En el Museo Casa se muestran trabajos de carpintería como hacía Quiroga, como canoas y remos.
En el Museo Casa se muestran trabajos de carpintería como hacía Quiroga, como canoas y remos.

La imagen de la tragedia y la muerte rodea desde el inicio la figura de Quiroga. Pero en San Ignacio su recuerdo tiene además otras facetas. “No le saco nada del mal de carácter que tenía, era un hombre de pocas pulgas, un egocéntrico, pero además ese egocentrismo es lo que le permite inaugurar lo que inauguró. Era una persona estudiosa, interesada por la ciencia y por la naturaleza”, dice Néstor Ríos, estudioso de la obra de Quiroga y uno de los primeros en poner en valor el “Museo Casa de Horacio Quiroga” antes que se restaurara y se abriera al público.

“Fue alguien que tuvo una vida con mucha exigencia, pero porque él se ponía en un camino de exigencia. Él quiso ir a Misiones, él quiso esa vida, casarse con mujeres jóvenes y pagó por todo eso”, afirma Ríos. Y pugna por un legado más luminoso. “A Quiroga hay que verlo desde otro punto de vista.

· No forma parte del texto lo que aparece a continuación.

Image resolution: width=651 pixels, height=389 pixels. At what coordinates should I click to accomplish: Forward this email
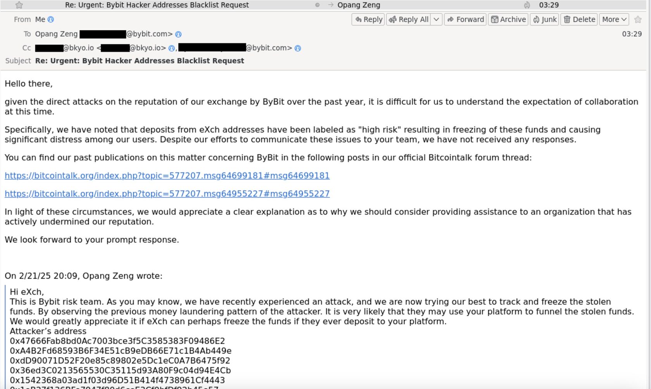tap(465, 19)
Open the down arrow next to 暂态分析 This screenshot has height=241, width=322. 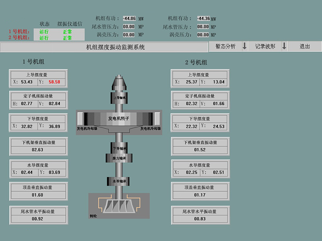pyautogui.click(x=244, y=47)
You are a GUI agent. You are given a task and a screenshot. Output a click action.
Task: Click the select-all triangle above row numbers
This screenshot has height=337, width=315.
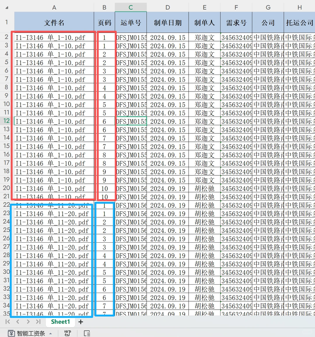(x=6, y=7)

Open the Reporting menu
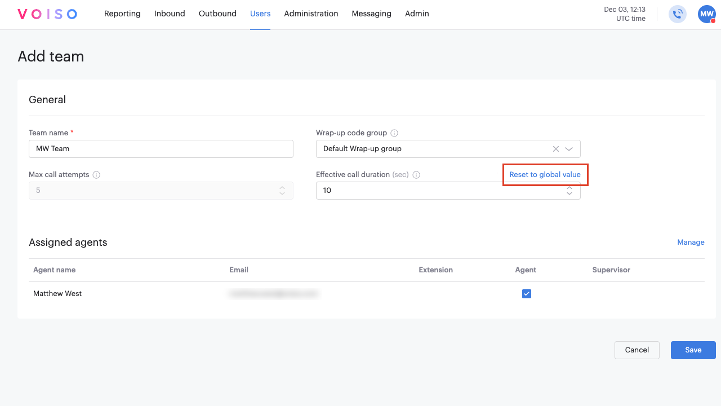(x=122, y=14)
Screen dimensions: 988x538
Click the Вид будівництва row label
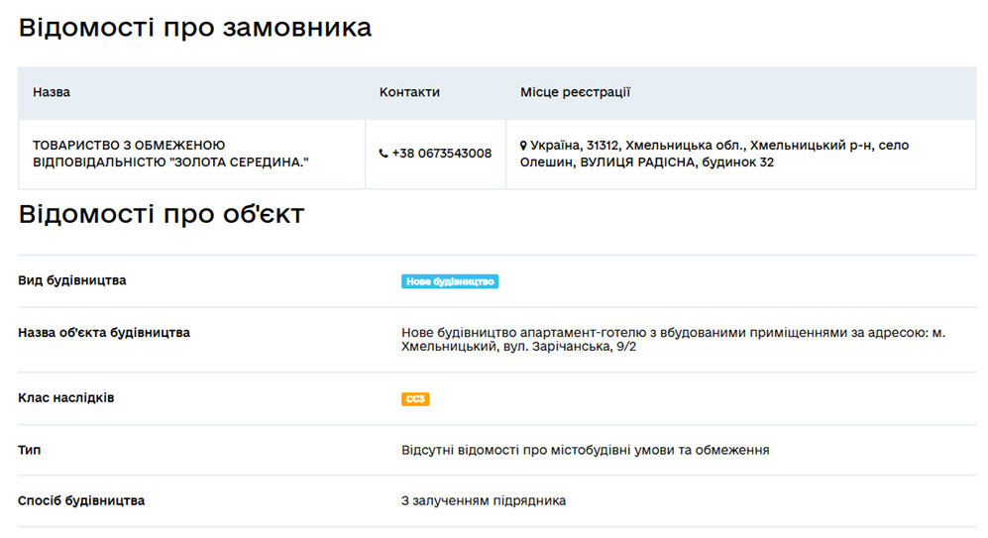pyautogui.click(x=71, y=280)
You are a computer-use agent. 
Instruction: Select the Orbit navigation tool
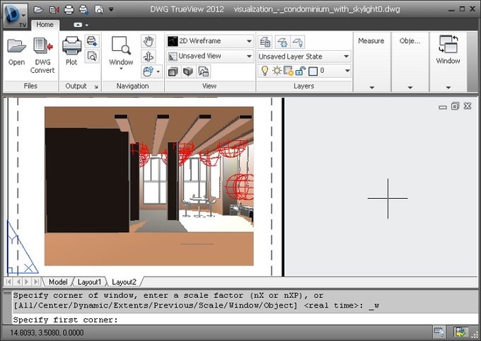pos(149,56)

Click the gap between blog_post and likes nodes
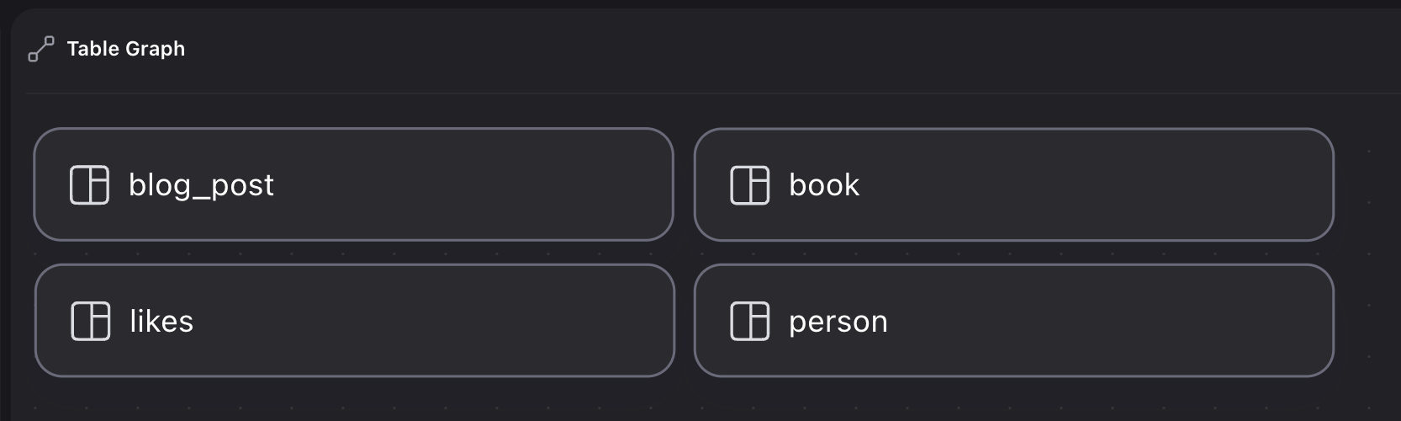(353, 253)
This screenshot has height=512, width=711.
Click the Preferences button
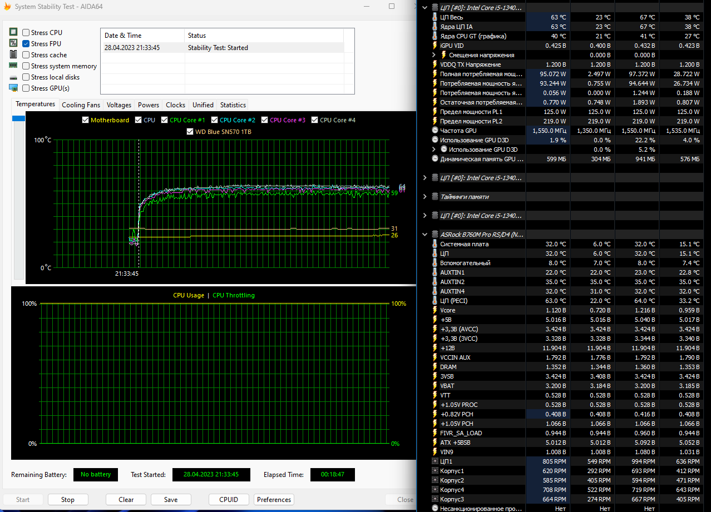[274, 499]
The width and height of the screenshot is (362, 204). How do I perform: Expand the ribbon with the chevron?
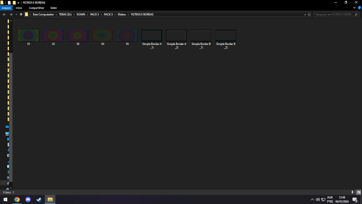(x=354, y=8)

Desde el hombre que trabajó, que produjo. Desde el hombre que descubrió una nueva naturaleza y que escribió desde este lugar cuando todos miraban a Europa”.

Quién fue Horacio Quiroga

♦ Nació en Salto, Uruguay, en 1878, y se suicidó en Buenos Aires, Argentina, en 1937.

♦ Fue uno de los grandes maestros del cuento latinoamericano y se lo comparó con Edgar Allan Poe.

♦ Entre sus obras fundamentales se cuentan Cuentos de amor, de locura y de muerte y Cuentos de la selva.